* _Work task_: Everything from the line containing "You are a computer-use agent. Viewport: 921px" through the end of the entries should be transcribed exactly. Leave out all other lines.

────────────────────

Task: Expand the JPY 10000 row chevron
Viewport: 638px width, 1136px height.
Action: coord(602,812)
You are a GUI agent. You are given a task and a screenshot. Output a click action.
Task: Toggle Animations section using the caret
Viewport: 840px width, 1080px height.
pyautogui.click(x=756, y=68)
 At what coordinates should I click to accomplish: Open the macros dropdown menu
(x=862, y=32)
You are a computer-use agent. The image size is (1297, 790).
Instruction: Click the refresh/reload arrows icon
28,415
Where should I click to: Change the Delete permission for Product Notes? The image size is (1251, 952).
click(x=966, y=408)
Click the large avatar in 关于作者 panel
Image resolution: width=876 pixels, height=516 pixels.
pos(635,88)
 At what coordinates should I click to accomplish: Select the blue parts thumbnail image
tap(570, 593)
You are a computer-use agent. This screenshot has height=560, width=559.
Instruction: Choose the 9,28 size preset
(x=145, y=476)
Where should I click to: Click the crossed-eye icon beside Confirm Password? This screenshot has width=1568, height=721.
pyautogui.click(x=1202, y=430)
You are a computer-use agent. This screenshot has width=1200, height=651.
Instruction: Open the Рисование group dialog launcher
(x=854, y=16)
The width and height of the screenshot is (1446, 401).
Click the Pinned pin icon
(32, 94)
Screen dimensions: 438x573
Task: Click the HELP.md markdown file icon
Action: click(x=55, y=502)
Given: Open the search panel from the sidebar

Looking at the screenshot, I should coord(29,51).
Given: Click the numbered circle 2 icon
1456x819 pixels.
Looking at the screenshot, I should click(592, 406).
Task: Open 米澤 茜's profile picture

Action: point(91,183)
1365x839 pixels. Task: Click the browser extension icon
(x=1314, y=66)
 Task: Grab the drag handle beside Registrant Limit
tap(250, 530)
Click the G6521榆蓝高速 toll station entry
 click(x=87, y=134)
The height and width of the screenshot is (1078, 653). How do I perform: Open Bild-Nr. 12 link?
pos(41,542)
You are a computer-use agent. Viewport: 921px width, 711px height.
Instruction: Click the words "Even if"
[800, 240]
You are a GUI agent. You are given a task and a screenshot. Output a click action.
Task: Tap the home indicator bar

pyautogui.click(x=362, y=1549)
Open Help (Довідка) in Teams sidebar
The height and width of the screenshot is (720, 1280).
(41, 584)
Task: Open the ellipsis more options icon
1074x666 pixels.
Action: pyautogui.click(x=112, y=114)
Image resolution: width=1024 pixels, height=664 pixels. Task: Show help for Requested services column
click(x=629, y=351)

────────────────────

* _Result_:
You are a computer-use agent. Viewport: 921px width, 711px height.
Instruction: Click the words "Even if"
[800, 240]
You are a GUI agent. You are given a task and a screenshot. Output a click action.
Task: Tap the home indicator bar

pyautogui.click(x=362, y=1549)
Open Help (Довідка) in Teams sidebar
The height and width of the screenshot is (720, 1280).
(41, 584)
Task: Open the ellipsis more options icon
1074x666 pixels.
Action: pyautogui.click(x=112, y=114)
Image resolution: width=1024 pixels, height=664 pixels. Task: Show help for Requested services column
click(x=629, y=351)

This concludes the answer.